下の提示文によると、人口約7万人のある市では、2012年度の固定資産税の納税義務者に占める死亡者課税の比率は何%でしたか？

## [提示文]
+---+

実は、ここに大きな落とし穴があったようだ。
P.53
「所有者不明化」は、震災復興や空き家対策などだけでなく、実は、全国の基礎自治体の固定資産税実務にも影響していることが明らかになった。具体的には、相続未登記のため不動産登記簿上の土地所有者が死亡者名義のままとなっているものについて、本来は無効であるものの、やむをえず登記簿名義人(死亡者)への課税(死亡者課税)を続けたり、課税自体をいったん保留している(課税保留)といった実態である。
人口約7万人のある市では、固定資産税の納税義務者3万9979人(2012年度)占める死亡者課税の比率は11%(4581人)、人口1万4000人の別の町では、2012年度の農林地の納税義務者のべ9947人のうち6%(612人)が死亡者課税だった。
行政の怠慢と言いたいところであるが、所有者不明土地の子孫までたどる作業がどれだけ大変でどれだけ費用がかかるか知っているので、たかだか数万、数千円の固定資産税を徴収するためにすべてを調査しきれないことは理解はできる。結果、大げさに言えば、「日本人の土地相続は根本から崩れ始めている」といってもおおげさでない状態になっている。
#人口減少時代の土地問題 片っ端から固定資産税未納土地に抵当権つけて入札、清算してしまえばいいと思っていたが、土地の価格の下落で方もいかないらしい。 / “日本人の土地相続は根本から崩れ始めている | 政策 | 東洋経済オンライ…” https://t.co/sYs05hb7oO
— ひでき (@hidekih) 2017年9月13日
法定相続情報証明制度など、対策は少しずつ取られているようだがまだ実効性にはかける。

+---+

## [データ抜粋]
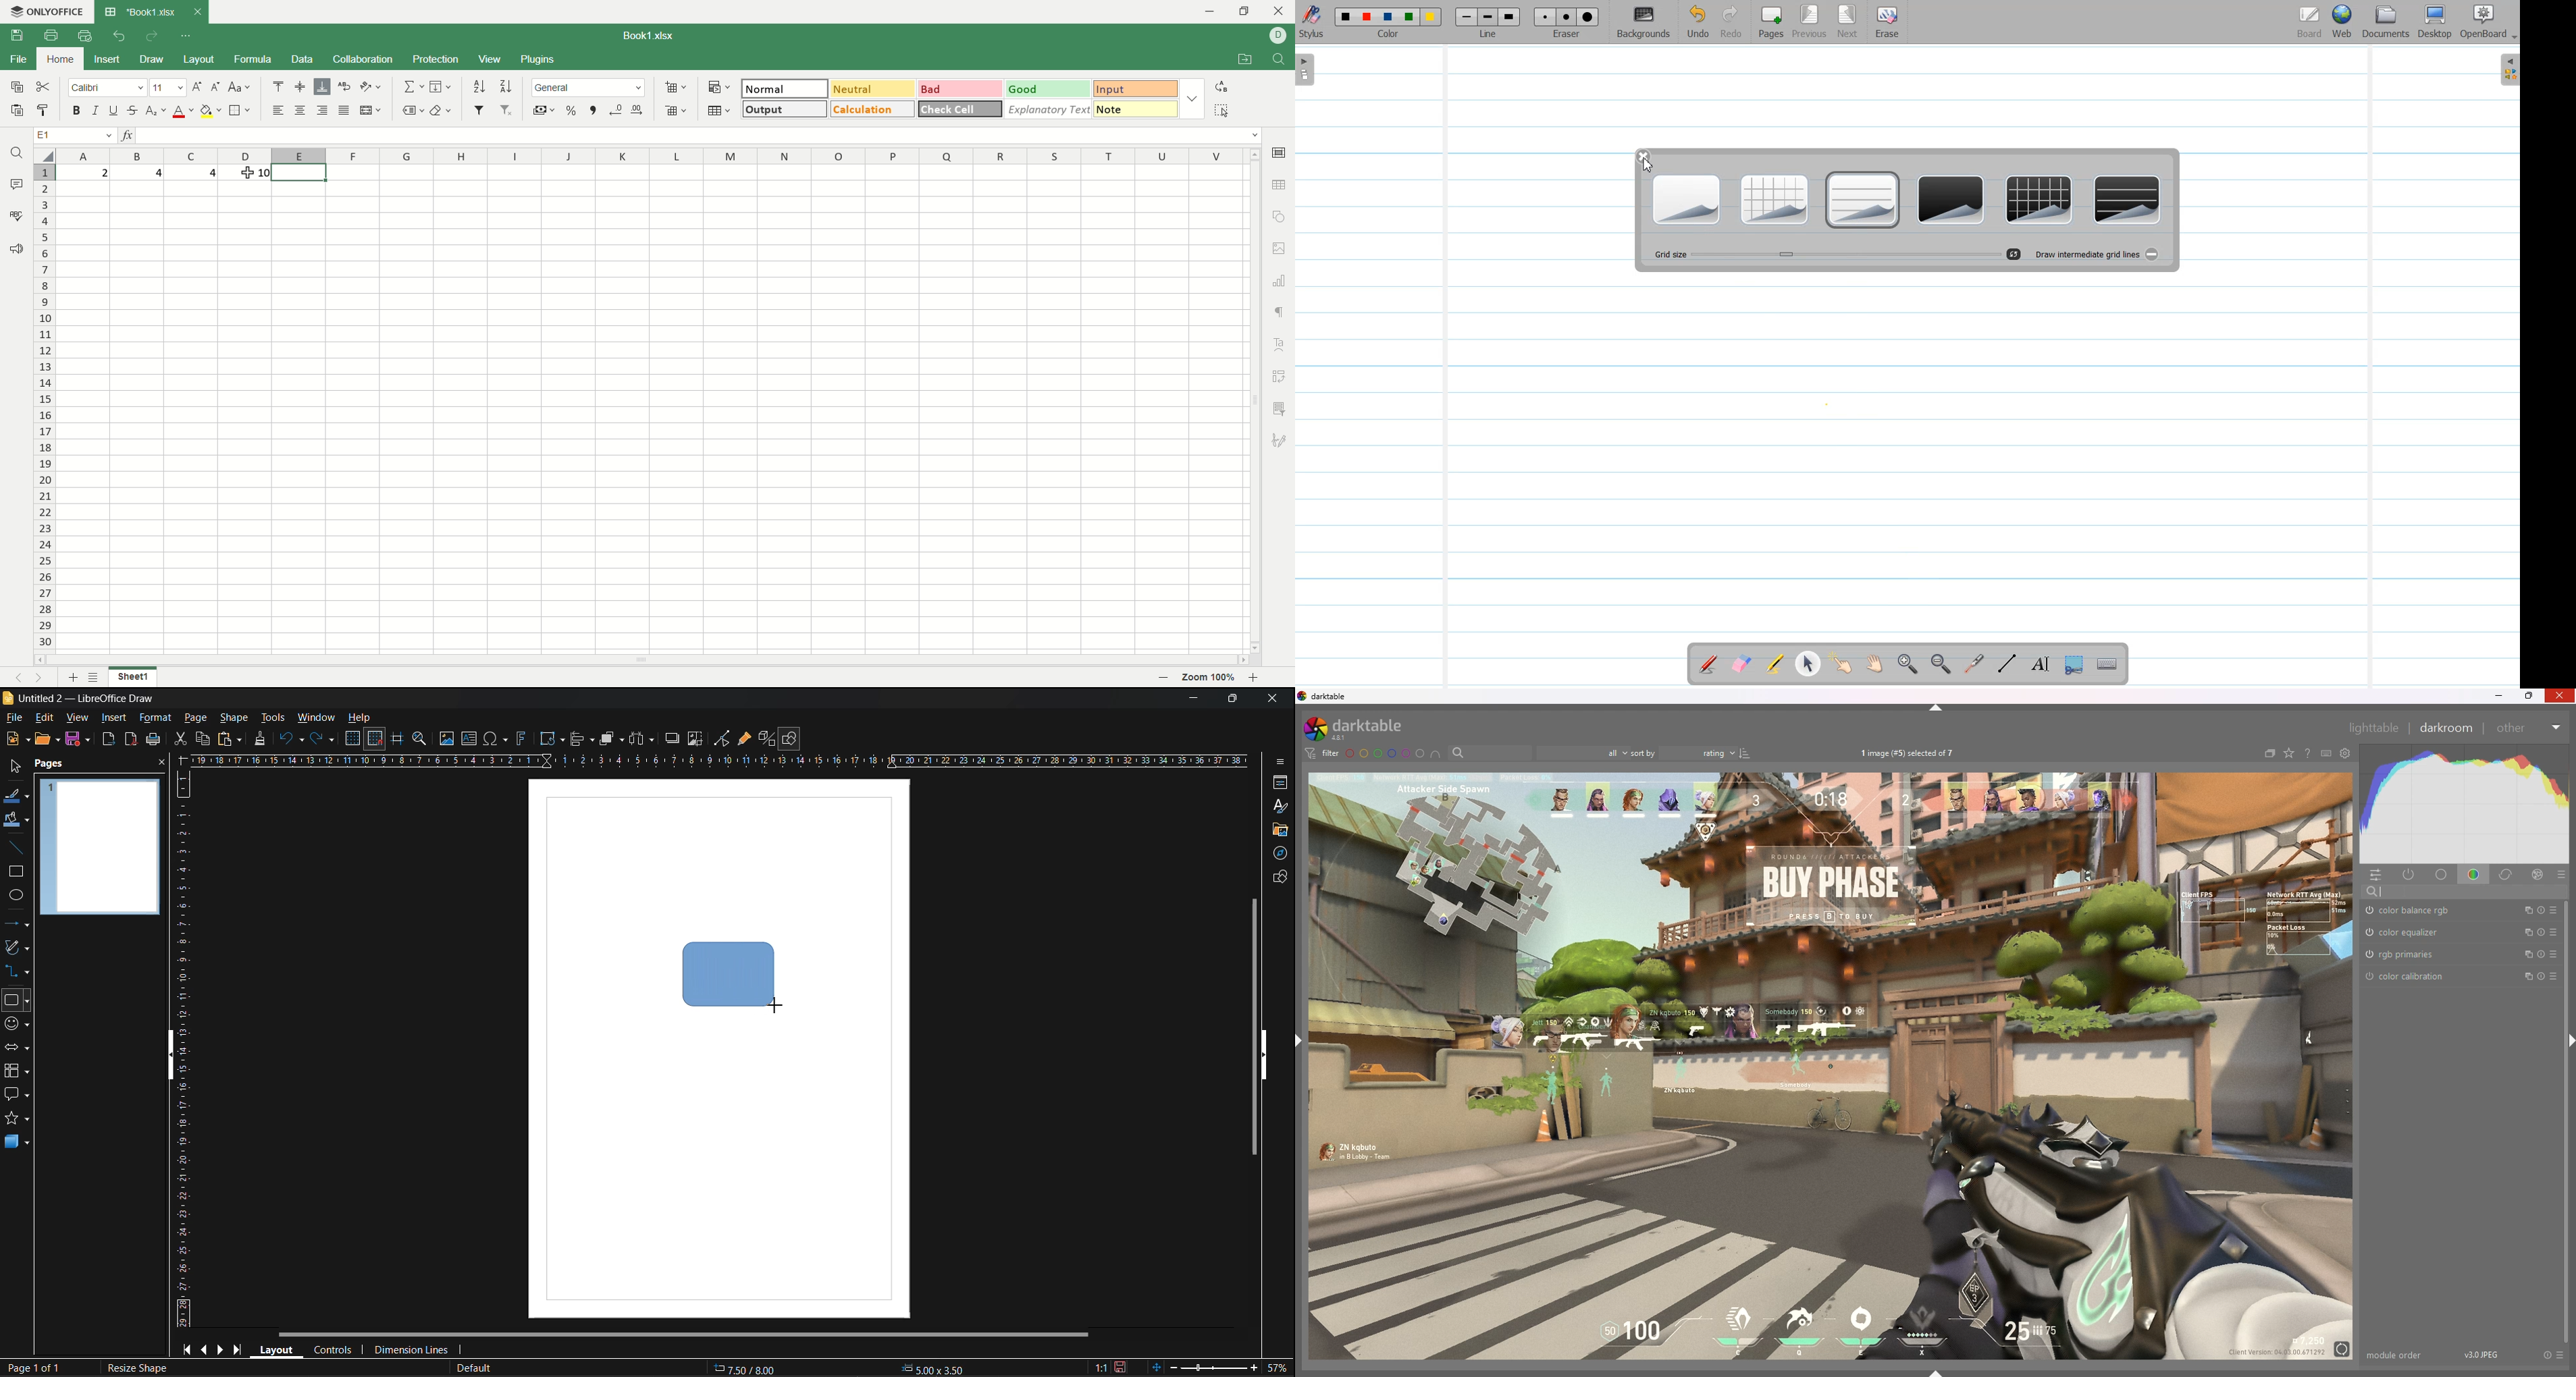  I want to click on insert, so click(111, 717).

+---+

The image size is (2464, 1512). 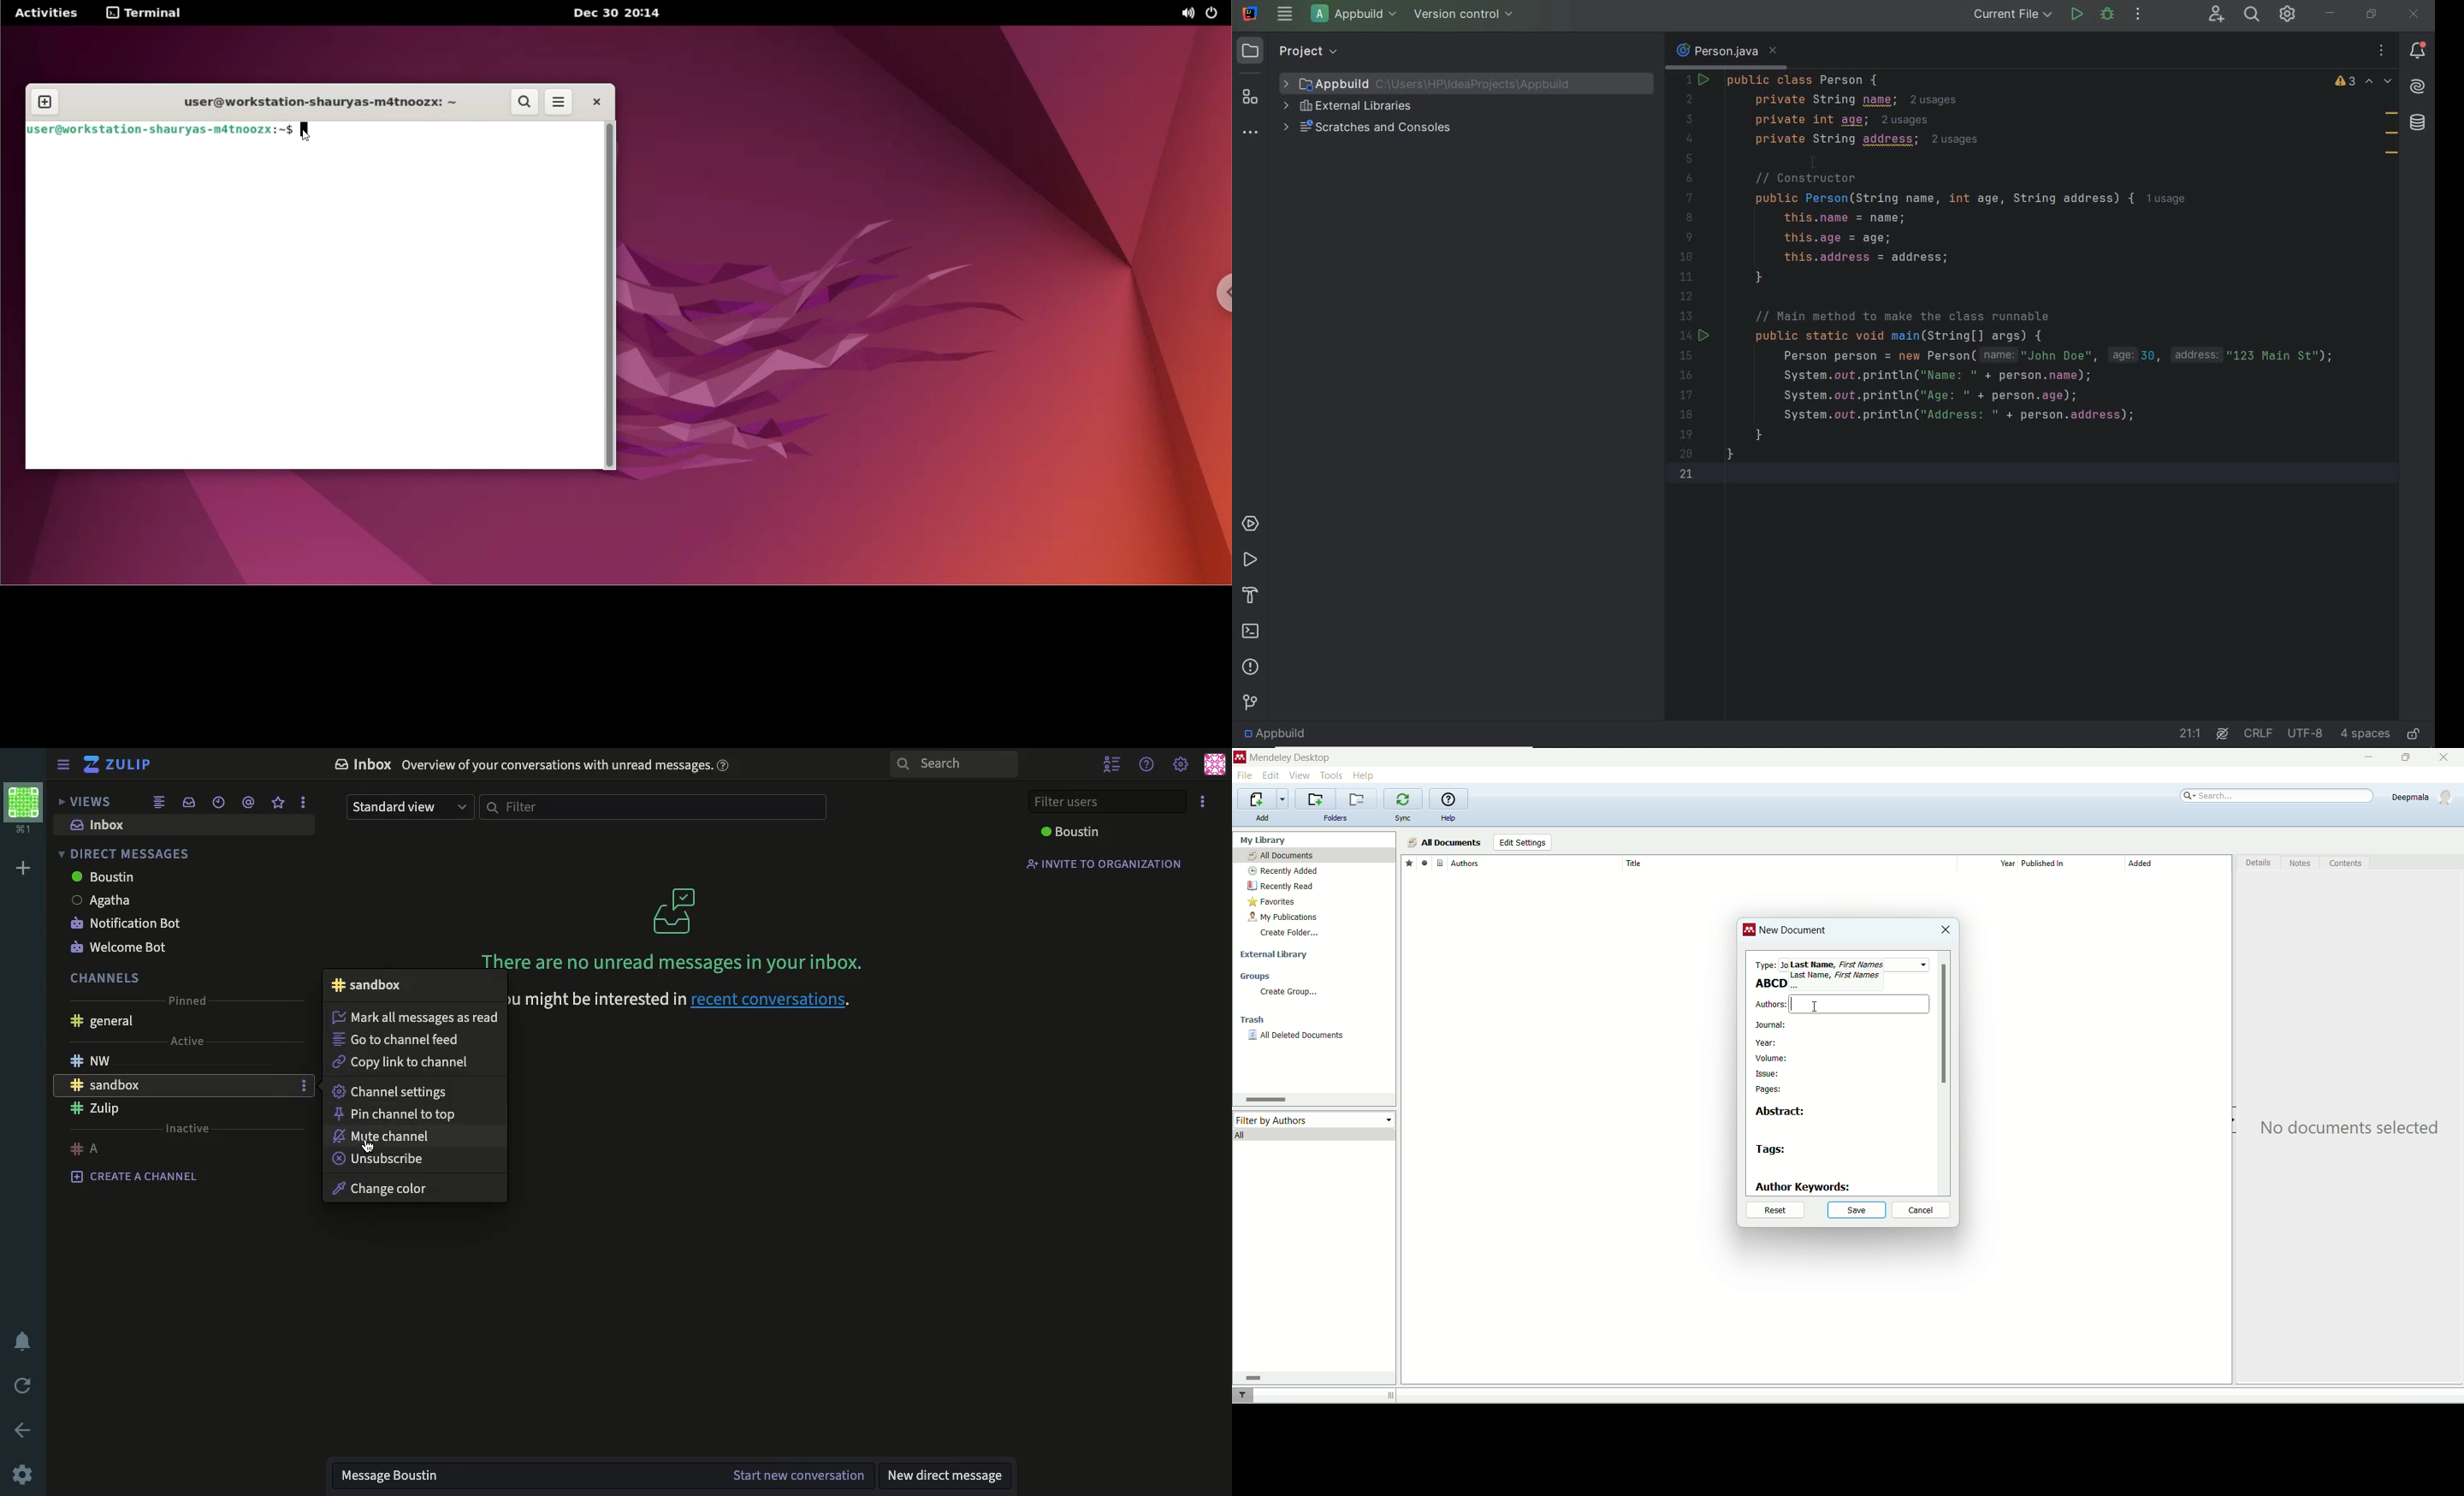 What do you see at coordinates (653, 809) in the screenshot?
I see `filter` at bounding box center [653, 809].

+---+

## [解答]
11%（4581人）です。